Gib alle Zeilen der folgenden Auflistung als Markdown-Tabelle mit den Spalten „Nr“ und „Zeile“ wieder. Lass Leerzeilen und Bilder dabei weg.

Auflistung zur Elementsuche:
+ + +
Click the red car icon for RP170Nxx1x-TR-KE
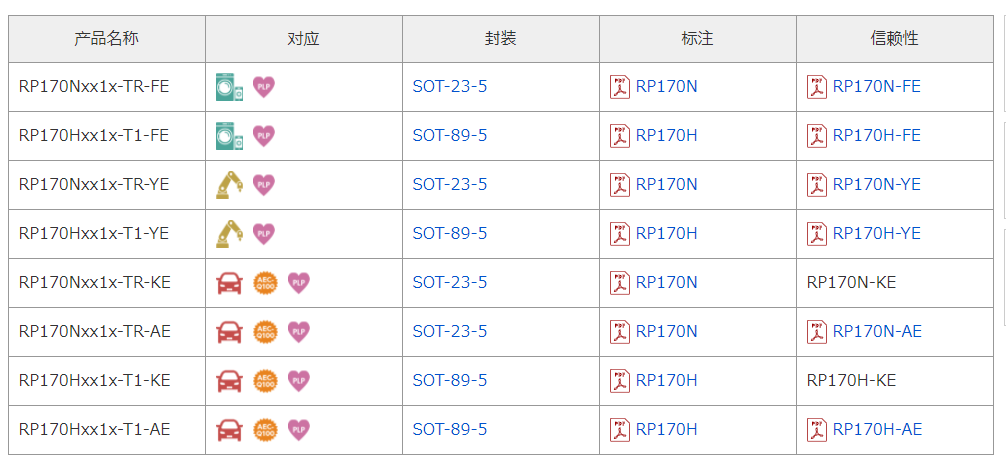This screenshot has width=1006, height=469. (x=229, y=283)
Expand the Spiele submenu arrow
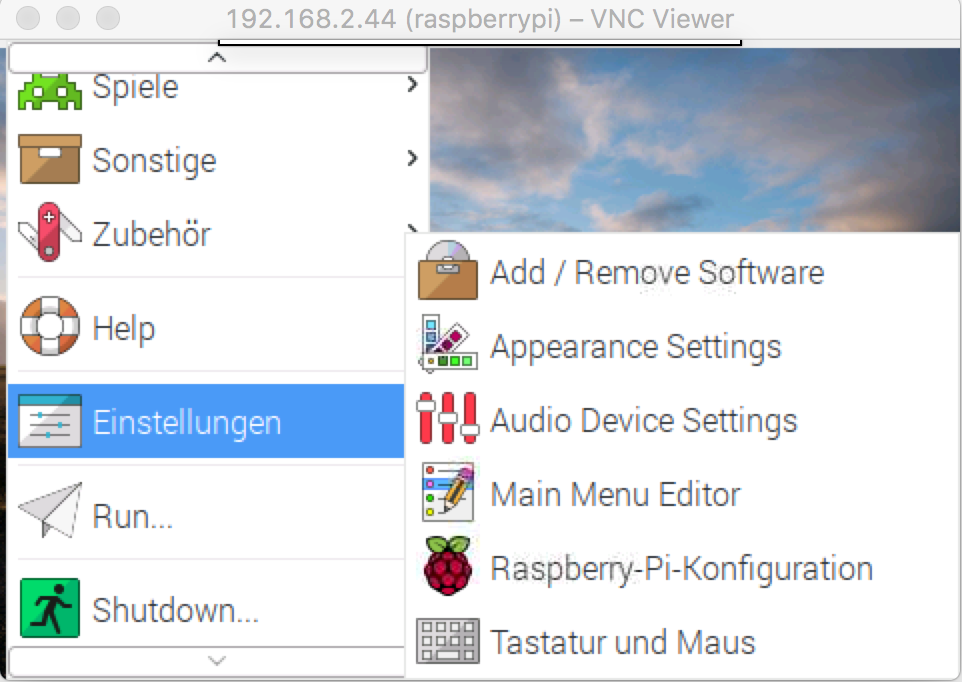Viewport: 962px width, 682px height. point(412,86)
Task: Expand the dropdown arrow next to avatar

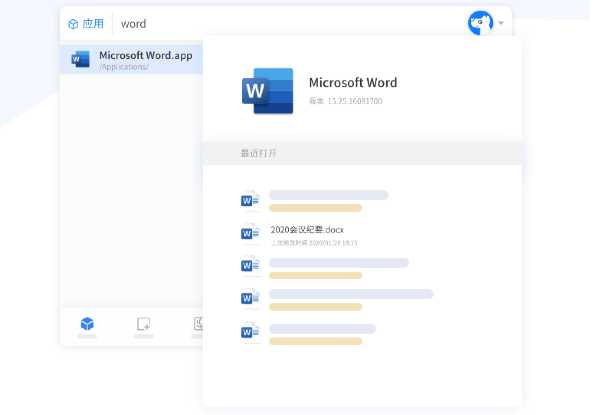Action: [x=501, y=24]
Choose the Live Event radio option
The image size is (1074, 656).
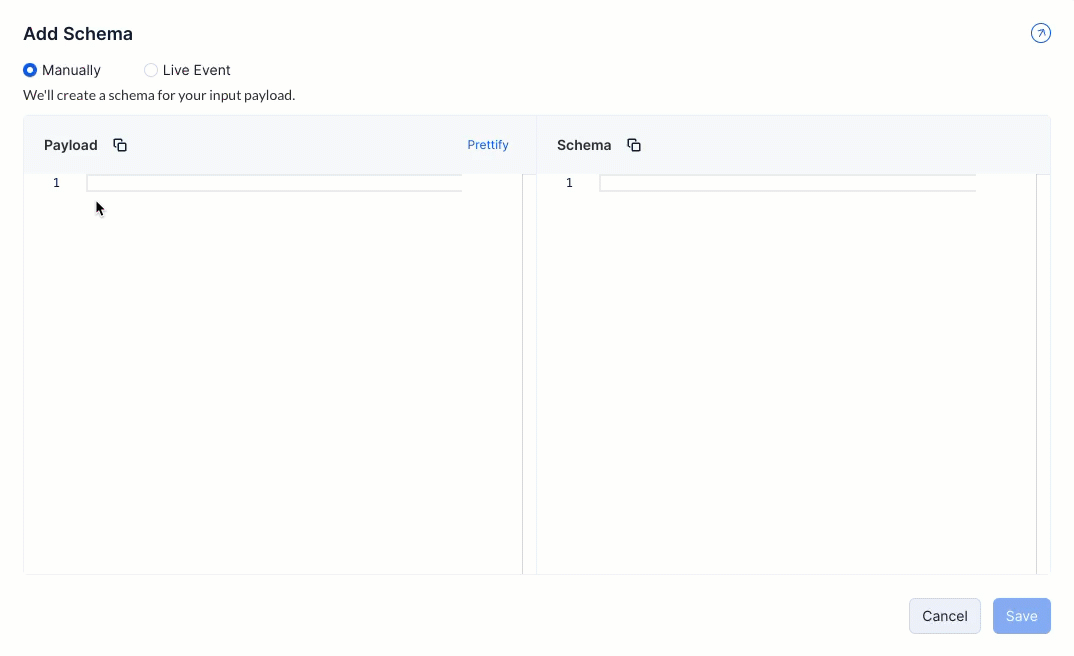tap(151, 70)
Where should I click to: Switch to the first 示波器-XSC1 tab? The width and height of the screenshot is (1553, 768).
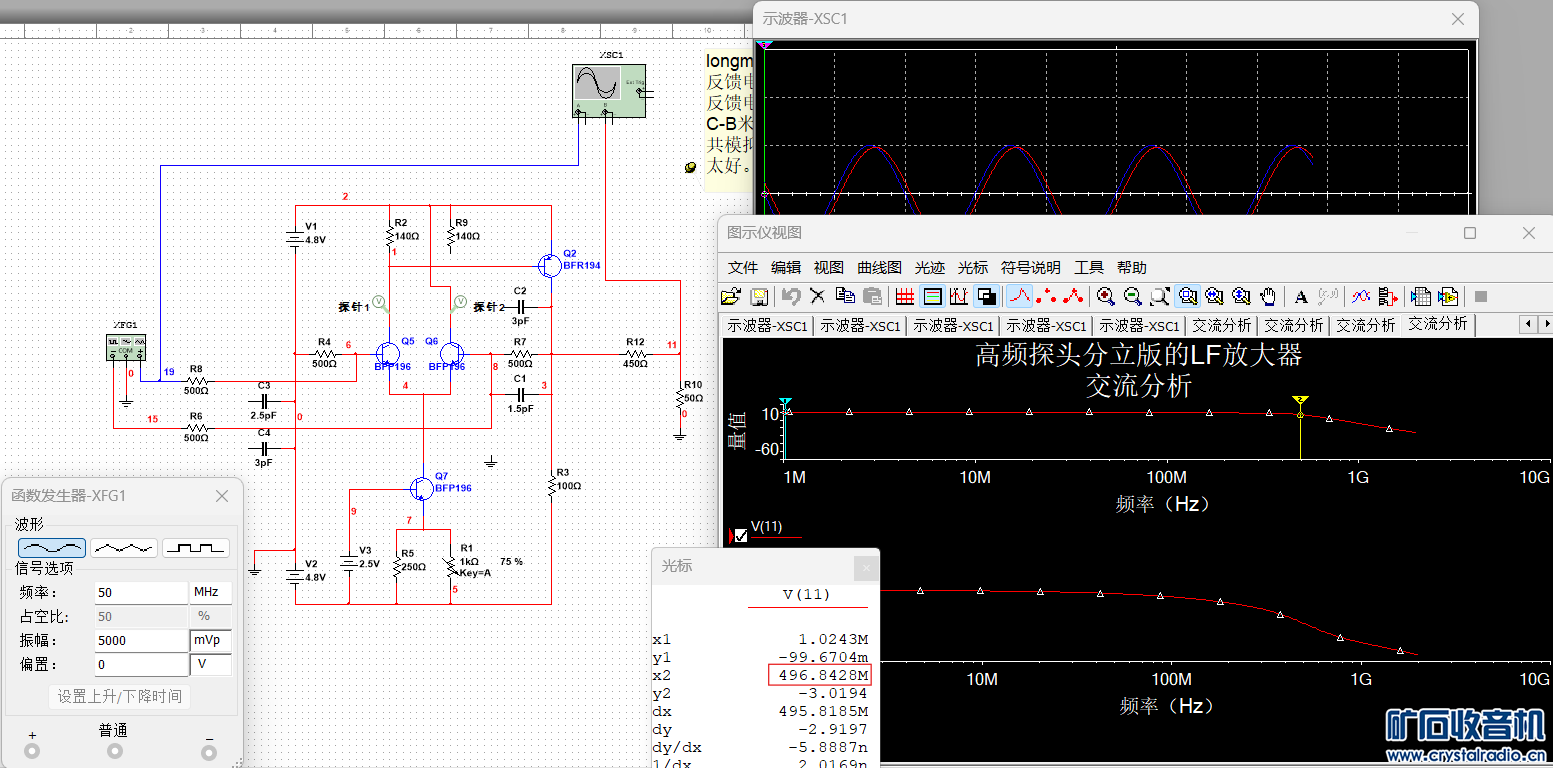767,325
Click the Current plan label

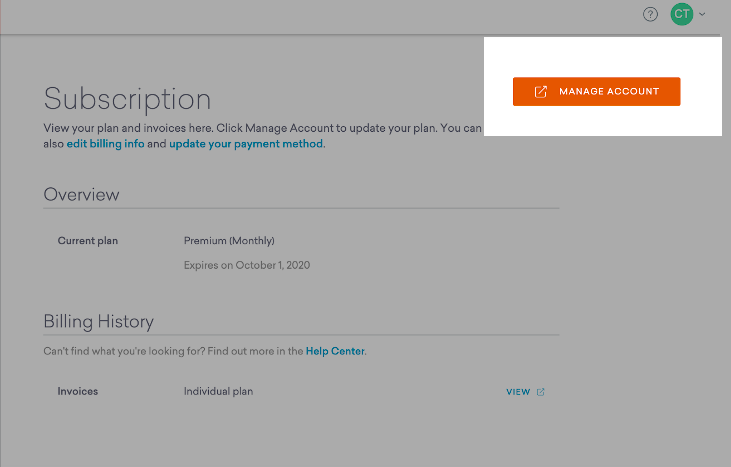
+ + +
Antwort:
| Nr | Zeile |
|---|---|
| 1 | Click the red car icon for RP170Nxx1x-TR-KE |
| 2 | This screenshot has width=1006, height=469. (x=229, y=283) |
| 3 | Expand the Spiele submenu arrow |
| 4 | Viewport: 962px width, 682px height. point(412,86) |
| 5 | Task: Expand the dropdown arrow next to avatar |
| 6 | Action: [x=501, y=24] |
| 7 | Choose the Live Event radio option |
| 8 | The image size is (1074, 656). |
| 9 | tap(151, 70) |
| 10 | Where should I click to: Switch to the first 示波器-XSC1 tab? The width and height of the screenshot is (1553, 768). |
| 11 | 767,325 |
| 12 | Click the Current plan label |